Newspaper Fires Staff Writers Amid Allegations That They Had Opinions 

August 23, 2016 by  
Filed under Libs & Trads

Image: Andrew Hermiz

Image: Andrew Hermiz

Two National Catholic Register staff writers have been fired and are now facing possible public flogging after they allegedly had opinions and were outspoken about them.

The National Catholic Register on Monday terminated Mark Shea and Simcha Fisher from their positions as staff writers from the EWTN-owned newspaper. Reports from several bloggers say that they were fired for allegedly saying stuff that kinda pissed some Catholics off, but made other Catholics happy.
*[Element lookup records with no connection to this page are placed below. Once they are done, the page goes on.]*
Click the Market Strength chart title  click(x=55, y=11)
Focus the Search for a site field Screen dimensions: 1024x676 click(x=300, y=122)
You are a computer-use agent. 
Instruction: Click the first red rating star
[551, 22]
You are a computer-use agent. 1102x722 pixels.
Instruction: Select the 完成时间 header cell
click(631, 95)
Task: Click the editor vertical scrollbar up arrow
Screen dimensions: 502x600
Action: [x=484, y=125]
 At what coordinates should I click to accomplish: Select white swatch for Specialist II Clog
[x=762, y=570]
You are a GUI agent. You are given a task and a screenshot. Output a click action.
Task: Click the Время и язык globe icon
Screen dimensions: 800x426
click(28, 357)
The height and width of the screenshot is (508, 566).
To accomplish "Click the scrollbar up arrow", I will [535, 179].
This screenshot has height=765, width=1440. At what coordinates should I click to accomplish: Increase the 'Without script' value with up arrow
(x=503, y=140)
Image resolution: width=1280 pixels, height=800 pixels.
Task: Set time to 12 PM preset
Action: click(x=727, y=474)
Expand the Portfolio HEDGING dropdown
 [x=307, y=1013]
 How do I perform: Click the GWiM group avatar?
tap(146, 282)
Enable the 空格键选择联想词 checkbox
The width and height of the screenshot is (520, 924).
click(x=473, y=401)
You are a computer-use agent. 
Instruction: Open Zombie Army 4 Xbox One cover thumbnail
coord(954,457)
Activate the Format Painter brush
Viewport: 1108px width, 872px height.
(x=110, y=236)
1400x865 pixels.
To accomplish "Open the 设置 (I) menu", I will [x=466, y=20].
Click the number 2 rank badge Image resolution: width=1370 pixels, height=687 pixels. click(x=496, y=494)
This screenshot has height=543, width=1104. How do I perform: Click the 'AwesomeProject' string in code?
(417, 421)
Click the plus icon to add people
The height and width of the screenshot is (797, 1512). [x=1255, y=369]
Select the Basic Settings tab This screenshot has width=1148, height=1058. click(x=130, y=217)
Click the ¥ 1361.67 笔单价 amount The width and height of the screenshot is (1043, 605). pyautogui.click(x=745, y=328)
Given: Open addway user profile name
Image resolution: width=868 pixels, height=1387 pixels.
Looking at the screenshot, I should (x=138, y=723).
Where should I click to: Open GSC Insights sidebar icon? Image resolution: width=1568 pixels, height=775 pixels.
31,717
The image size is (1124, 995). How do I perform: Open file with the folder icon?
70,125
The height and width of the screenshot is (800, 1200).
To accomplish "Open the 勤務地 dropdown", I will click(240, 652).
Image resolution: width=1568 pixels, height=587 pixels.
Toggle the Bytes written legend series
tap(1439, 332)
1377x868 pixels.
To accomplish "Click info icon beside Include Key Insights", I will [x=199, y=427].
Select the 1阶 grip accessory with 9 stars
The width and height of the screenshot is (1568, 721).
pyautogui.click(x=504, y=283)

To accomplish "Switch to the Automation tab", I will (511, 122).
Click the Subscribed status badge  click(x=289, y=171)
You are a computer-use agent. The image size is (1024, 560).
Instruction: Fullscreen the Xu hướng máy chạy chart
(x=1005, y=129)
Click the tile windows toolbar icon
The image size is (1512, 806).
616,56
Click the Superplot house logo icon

According to officials at the National Catholic Register, comments from Shea and Fisher on Facebook did not conform to EWTN social media standards that require articles be “within the safe confines of the Catholic bubble from which no debate or critical thinking may be had.” 

An anonymous National Catholic Register official reported this morning that a phone call from EWTN chairman of the board and chief executive officer Michael Warsaw was made to the newspaper, asking, “Will no one rid me of these troublesome writers?”

Shea and Fisher were subsequently censured, and all Catholics who owned books by the accused were asked to burn them “effective immediately.” 

“When it came down to it, it was tone,” said the anonymous National Catholic Register official who was being closely watched by an armed EWTN agent. “As everyone knows, EWTN’s audience is mainly comprised of dinosaurs, and dinosaurs don’t like loud noises. One of EWTN’s younger readers who was born in the Cretaceous Era complained that the tone of former staff writers Mr. Shea and Mrs. Fisher was loud. She said that the tone rattled her like a ‘Triceratops hearing the roar of a Tyrannosaurus Rex.’ It had nothing to do with their positions on certain topics, which have not only conformed with the vision of our newspaper, but which have also been celebrated by us for many years.”

“Our EWTN readers,” he went on to say, “are not good with handling people with tempers. St. Jerome, for instance, was known for his temper, which is why those at EWTN, praise be their name, have opened a commission with the Vatican to investigate the possibility of de-canonizing St. Jerome.”